Умирать, наверное, очень больно.

Отвлекаться на скорбные мысли, наверное, не очень полезно.

Набалдашник трости Йозефа замечает шкатулку раньше, чем он сам.

Йозеф щурится подслеповато и подзывает Дрейка жестом, потому что свечи — у него. В это несчастное, пропахшее чужим одиночеством место Дрейк совершенно не вписывается — так же, как не вписывается долговязая свечная каланча в необитаемый остров. Свечей Йозеф, впрочем, не забирает: свободная рука нужна ему, чтобы коснуться поверхности шкатулки и разгладить резные буквы.

А ещё — чтобы неловко одёрнуть её, едва заслышав чужой голос из-за спины.

Этой спиной, загривком, самыми лопатками Йозеф чувствует, как дёргается где-то позади Дрейк. Прямо как тогда, в девяносто девятом, прежде чем столкнуться взглядом с Сойкой. С тем, что осталось от Сойки. С тем, что было Сойкой, а потом перестало ей быть, потому что оглядываться по сторонам первостепенно важно на любой вылазке. Йозеф — оглядывается. Дрейк — отступает на шаг, выдыхая резко и встревоженно.

— Совсем немного, — любезно улыбается нептичья маска. — Наполовину, если быть точным; и то лишь потому, что Дрейк, кажется, немного нервно реагирует на темноту. Не беспокойтесь.

Музыка подрагивает струнными, Йозеф смотрит, маска напротив — вьётся гибким узором. Мягкими, скруглёнными углами. Неагрессивно. Улыбка Йозефа становится шире, потому что он всегда улыбается шире, когда получает улыбку в ответ.

Это происходит редко.

Свечная каланча за спиной сконфуженно прячет руку в карман.

— Йозеф Цурай, — представляется тогда Йозеф Цурай. — Простите за вторжение: мы не разглядели, что здесь уже кто-то есть. Удалось найти что-нибудь любопытное?

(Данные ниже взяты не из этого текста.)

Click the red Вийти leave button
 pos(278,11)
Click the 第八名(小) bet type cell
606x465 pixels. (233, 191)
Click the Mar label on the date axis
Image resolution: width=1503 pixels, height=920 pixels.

Он накрывает правой ладонью левую — ту, что опирается о трость, — и голову тоже склоняет набок.

Музыка, дёрнувшись волной напоследок, замирает в этот момент.

+6

7

Комната напоминает об отцовском чулане с картонными декорациями и прочим инвентарём; брать оттуда что-либо - запрещено, а вот трогать, двигать, вертеть как угодно в руках - пожалуйста. И потому Мадлен приподнимает белые простыни, снимает с лакированного дерева полосы пыли, щупает; щупает потребительски непринуждённо, потому что у неё уже есть два дивана, которых ей вполне достаточно, и потому, что она провела достаточно лет и на перине, и на соломенном матрасе, чтобы знать: мебель - определённо не та причина, по которой ей всегда так нужны деньги.

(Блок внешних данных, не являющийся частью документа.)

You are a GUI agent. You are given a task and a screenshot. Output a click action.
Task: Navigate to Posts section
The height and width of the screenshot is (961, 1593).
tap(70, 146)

Но, конечно, она может быть красивой, а обычный чулан - залом почёта. Потому из него и запрещено брать.

Когда хозяин жив.

- Ну? - она оборачивается к Картрайту, кивая на интерьер. - Видите что-нибудь, способное впечатлить Эрику, сэр? Что-то, что она сама ещё не облапала, разумеется, иначе ей точно будет неинтересно. О!

И замечает фортепиано.

Она давно пересела за виолончель и предпочитает игнорировать клавишные, но сейчас, в одном помещении с запахом жжёного воска и человеком в волчьей маске, материальное кажется предельно простым и понятным. Фортепиано - обычный инструмент; прожимаешь клавиши, бьются внутри молоточки - получаются весёлые звуки. Никаких неприятных ассоциаций и неоправданно воодушевлённое настроение.

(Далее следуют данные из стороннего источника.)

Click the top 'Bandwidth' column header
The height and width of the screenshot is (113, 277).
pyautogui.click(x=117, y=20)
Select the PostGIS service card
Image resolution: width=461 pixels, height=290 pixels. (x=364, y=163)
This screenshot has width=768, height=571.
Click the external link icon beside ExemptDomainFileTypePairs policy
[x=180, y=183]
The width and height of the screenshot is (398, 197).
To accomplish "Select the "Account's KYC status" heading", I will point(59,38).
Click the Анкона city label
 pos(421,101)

- Хотите, сыграю что-нибудь? - Мадлен грузно падает на банкетку, ощупывает туфлями педали и слегка давит. Играет что-то минорное (нужны весёлые звуки, Мадлен), но - одни первые ноты, пытаясь вспомнить и путая паузы.

Наверное, это - правильный способ завязать диалог. Мадлен знает, они любят говорить о музыке; такие разговоры - передача эстафетной палочки от «мне нравится Х» до «а мне нравится Y», пока чьи-нибудь предпочтения не сойдутся. В забеге на двоих столкнуться (то есть: найти точки соприкосновения) должно быть совсем легко.

Она понимает, что, вероятно, очень (до скрежета челюсти) напоминает Йозефа - со всеми его попытками притереться ради ничего, с ужасным чувством юмора и белозубой (как кубики сахара) улыбкой - и отнимает руки, как если бы клавиши могли вдруг превратиться в стенки только вскипевшего чайника. Хмуреет намеренно, молчит, потому что молчание - её естественное агрегатное состояние, и потому что сейчас оно не вызовет лишних вопросов. Мадлен Леклер ждёт ответа и напрягает память - совершенно логично будет ненадолго заткнуться.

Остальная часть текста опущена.